§ TASK PROMPT
Below is some data. Retype exactly the lines starting at the one with "Click the 2024-01 label on the price axis" and ending at the one with "Screen dimensions: 2576x1449".

§ AVAILABLE DATA
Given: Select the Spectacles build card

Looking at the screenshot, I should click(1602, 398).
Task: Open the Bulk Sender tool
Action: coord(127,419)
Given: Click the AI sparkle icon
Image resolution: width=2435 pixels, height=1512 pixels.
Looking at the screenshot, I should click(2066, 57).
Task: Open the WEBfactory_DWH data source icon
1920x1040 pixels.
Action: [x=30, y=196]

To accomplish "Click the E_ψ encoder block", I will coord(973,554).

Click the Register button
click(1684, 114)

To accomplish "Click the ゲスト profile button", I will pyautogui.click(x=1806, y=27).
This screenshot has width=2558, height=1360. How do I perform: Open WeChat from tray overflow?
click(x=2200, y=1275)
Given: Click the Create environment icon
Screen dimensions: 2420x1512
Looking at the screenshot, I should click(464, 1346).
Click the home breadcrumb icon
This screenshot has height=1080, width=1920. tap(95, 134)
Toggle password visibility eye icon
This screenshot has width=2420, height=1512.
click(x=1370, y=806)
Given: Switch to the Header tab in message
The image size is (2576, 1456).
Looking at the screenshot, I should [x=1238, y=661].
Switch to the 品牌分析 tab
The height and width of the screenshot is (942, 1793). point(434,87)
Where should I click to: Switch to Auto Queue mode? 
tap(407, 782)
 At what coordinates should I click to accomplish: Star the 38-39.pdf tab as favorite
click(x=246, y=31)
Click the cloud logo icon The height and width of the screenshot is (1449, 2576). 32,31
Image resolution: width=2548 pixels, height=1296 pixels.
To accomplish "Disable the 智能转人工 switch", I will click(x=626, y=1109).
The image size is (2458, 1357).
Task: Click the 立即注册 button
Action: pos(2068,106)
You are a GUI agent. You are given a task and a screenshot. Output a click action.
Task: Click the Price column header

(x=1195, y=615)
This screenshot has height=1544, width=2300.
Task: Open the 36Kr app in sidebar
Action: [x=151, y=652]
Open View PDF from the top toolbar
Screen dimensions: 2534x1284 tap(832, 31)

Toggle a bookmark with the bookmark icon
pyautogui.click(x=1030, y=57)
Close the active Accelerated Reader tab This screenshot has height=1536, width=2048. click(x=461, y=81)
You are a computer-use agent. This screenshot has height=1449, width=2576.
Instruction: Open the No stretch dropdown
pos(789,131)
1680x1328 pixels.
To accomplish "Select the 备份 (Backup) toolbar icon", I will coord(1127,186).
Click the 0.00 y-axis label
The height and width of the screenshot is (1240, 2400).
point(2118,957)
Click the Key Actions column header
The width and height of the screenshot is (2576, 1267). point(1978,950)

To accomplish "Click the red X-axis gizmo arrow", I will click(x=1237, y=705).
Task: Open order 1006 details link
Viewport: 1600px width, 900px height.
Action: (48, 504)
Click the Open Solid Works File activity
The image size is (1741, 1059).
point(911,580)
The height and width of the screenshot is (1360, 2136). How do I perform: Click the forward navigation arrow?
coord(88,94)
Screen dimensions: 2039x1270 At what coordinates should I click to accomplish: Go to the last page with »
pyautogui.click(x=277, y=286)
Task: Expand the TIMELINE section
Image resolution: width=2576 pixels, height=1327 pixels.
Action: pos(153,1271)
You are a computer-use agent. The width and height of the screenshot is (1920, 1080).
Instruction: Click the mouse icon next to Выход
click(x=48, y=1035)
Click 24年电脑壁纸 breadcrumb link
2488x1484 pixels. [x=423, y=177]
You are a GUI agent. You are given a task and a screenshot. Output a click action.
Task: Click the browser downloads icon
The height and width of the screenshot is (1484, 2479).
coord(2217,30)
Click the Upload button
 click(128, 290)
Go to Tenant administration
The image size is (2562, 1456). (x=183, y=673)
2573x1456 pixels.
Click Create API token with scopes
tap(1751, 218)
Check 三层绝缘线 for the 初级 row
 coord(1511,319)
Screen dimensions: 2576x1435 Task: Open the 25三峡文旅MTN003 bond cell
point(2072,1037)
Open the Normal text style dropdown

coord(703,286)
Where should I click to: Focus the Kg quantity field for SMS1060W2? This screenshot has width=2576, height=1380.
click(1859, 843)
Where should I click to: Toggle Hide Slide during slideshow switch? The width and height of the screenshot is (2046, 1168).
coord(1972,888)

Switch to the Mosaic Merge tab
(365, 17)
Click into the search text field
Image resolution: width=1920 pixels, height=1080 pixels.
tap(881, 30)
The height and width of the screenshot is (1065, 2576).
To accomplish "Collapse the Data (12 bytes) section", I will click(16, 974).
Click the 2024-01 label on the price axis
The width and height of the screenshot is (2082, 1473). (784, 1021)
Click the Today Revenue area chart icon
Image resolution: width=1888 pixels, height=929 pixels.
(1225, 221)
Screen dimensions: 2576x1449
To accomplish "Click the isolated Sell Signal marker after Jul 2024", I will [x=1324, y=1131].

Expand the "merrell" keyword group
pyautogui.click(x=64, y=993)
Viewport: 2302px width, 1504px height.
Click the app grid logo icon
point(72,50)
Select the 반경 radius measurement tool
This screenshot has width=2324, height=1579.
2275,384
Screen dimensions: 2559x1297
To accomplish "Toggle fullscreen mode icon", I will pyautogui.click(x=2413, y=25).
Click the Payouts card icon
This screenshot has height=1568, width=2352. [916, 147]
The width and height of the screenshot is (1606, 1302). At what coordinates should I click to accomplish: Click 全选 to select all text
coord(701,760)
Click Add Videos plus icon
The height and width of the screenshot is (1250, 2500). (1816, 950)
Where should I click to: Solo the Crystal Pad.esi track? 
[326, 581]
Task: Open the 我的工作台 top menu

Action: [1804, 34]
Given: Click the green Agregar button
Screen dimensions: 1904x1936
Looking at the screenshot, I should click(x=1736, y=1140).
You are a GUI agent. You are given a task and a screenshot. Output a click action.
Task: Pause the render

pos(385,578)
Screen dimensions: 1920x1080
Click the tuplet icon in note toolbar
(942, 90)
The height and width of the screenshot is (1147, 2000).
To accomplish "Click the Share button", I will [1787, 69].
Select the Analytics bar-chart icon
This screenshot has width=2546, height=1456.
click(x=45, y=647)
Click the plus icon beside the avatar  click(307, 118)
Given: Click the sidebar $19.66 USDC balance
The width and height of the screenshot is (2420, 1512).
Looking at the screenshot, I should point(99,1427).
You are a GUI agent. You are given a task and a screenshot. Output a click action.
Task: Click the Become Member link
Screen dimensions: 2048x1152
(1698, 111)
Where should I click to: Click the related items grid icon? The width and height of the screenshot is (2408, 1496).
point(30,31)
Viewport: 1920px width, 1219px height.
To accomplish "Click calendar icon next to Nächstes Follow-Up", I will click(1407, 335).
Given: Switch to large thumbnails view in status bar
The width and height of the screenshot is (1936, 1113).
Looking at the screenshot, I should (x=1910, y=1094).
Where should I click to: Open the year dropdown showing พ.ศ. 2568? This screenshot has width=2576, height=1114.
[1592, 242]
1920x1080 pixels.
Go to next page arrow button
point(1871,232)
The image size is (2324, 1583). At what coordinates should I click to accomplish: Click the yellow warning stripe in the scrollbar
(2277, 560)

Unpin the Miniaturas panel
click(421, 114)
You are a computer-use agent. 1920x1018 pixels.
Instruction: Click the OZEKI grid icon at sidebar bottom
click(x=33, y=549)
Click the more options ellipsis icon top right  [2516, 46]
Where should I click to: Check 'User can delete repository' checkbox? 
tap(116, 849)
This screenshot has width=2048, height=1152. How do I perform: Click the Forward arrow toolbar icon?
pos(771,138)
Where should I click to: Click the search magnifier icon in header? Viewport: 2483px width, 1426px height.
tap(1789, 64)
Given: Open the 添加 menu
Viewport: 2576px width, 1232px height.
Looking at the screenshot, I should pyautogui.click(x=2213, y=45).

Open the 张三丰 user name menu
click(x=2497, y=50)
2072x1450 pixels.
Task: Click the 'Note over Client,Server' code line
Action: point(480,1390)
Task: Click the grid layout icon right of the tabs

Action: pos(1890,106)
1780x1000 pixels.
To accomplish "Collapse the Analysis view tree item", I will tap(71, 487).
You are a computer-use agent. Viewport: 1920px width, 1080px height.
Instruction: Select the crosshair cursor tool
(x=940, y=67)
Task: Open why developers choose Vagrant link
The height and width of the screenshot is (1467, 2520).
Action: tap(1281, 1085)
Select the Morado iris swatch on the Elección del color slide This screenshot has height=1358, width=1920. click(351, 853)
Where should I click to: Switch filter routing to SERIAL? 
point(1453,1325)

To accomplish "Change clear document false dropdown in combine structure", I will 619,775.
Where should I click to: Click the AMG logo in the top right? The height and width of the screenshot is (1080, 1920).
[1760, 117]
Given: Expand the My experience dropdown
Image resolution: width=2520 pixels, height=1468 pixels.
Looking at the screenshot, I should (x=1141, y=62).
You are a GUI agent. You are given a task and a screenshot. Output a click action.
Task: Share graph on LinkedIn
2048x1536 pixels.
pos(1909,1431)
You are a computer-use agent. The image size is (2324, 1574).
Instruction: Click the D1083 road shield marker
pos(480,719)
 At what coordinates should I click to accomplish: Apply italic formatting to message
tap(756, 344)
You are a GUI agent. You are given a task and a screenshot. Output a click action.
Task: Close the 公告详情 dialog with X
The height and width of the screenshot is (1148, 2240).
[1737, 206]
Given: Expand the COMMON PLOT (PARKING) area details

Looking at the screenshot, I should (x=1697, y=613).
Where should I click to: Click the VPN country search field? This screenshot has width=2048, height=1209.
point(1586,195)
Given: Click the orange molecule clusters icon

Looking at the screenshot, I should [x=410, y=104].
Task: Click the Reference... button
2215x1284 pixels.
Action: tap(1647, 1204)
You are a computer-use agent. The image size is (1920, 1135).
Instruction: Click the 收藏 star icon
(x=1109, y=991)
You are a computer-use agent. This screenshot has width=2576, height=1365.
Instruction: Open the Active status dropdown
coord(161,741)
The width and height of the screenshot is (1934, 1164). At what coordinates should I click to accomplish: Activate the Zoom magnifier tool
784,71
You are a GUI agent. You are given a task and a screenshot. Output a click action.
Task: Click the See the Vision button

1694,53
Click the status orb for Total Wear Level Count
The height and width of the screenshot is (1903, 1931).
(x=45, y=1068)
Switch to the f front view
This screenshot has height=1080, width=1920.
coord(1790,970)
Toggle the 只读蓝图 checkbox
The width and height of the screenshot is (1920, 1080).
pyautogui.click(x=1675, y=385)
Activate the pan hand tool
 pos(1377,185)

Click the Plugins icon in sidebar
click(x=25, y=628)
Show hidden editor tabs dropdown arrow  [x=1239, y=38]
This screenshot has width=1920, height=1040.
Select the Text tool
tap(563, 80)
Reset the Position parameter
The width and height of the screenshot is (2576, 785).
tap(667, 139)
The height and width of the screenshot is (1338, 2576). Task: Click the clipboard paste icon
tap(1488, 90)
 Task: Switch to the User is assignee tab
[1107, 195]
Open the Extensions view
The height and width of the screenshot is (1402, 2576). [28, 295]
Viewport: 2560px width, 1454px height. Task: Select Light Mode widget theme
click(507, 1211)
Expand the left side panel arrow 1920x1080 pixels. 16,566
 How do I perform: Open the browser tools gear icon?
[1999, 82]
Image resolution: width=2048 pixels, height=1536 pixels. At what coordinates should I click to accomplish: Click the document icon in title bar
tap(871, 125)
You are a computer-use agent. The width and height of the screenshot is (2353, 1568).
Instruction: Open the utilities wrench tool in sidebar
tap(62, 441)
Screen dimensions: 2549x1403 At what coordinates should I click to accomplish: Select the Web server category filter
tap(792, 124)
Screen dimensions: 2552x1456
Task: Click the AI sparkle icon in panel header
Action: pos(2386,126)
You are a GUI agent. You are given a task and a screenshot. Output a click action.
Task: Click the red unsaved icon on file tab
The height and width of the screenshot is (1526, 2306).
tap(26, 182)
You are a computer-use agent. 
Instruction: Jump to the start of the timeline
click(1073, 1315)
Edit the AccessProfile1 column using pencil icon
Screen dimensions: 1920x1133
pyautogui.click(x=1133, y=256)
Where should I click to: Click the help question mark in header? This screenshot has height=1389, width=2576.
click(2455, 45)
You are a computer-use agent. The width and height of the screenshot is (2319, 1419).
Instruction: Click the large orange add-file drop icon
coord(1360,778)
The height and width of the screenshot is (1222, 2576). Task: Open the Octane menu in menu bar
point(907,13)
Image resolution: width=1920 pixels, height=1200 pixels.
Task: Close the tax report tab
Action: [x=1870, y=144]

§ SOLUTION TO THIS TASK
Click the 2024-01 label on the price axis
The width and height of the screenshot is (2082, 1473). (784, 1021)
Click the Today Revenue area chart icon
Image resolution: width=1888 pixels, height=929 pixels.
(1225, 221)
Screen dimensions: 2576x1449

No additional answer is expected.